- [Aim of the task]: Identify all lines below that hold "resolution" and collect them.

Stored items
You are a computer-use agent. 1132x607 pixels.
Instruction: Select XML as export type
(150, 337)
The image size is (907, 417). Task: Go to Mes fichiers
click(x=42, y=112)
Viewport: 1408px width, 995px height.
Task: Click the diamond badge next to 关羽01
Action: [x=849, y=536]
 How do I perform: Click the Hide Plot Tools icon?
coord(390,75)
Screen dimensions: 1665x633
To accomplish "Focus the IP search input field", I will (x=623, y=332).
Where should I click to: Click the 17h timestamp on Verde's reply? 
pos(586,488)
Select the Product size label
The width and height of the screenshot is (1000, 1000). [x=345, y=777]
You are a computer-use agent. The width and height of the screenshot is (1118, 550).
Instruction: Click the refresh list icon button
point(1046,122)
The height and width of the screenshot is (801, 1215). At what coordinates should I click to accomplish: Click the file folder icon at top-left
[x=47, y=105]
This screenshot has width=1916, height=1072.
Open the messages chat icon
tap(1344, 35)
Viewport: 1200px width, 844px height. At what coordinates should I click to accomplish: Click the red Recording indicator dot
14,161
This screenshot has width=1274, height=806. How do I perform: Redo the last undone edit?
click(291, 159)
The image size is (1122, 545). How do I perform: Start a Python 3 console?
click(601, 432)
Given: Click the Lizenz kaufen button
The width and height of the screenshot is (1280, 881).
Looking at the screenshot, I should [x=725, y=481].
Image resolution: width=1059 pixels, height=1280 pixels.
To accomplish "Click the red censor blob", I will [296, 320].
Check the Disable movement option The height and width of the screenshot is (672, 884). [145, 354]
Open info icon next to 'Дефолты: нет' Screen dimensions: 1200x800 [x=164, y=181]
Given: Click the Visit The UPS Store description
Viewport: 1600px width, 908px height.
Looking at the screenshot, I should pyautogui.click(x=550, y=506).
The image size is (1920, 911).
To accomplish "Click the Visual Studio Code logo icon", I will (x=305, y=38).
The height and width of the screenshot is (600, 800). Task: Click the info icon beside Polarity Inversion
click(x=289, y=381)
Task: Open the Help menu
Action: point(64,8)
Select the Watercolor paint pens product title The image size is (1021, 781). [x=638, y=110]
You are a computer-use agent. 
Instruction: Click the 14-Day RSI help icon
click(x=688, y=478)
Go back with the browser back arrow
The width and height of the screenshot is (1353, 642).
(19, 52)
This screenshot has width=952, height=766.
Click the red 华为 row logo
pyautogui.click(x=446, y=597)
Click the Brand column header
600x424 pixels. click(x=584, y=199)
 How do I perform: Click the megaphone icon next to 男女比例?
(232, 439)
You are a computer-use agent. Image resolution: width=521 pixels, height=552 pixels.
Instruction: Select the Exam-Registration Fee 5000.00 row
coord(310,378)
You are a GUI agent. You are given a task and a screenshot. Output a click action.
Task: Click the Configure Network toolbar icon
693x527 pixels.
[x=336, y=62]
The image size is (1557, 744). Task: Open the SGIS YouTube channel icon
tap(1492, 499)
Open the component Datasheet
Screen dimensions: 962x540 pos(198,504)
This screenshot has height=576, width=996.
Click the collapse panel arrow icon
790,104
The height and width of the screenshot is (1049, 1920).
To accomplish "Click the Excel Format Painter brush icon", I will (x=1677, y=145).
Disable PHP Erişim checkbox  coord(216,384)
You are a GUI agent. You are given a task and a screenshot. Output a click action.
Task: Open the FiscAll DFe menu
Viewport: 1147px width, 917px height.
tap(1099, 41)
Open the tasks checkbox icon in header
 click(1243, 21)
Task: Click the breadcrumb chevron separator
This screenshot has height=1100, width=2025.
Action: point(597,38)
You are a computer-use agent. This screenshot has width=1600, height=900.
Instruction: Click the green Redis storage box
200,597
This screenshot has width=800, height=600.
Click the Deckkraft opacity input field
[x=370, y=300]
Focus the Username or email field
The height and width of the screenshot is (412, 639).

- [Result for this exercise]:
Image resolution: width=1059 pixels, height=1280 pixels.
You are a computer-use agent. Image resolution: width=521 pixels, height=552 pixels.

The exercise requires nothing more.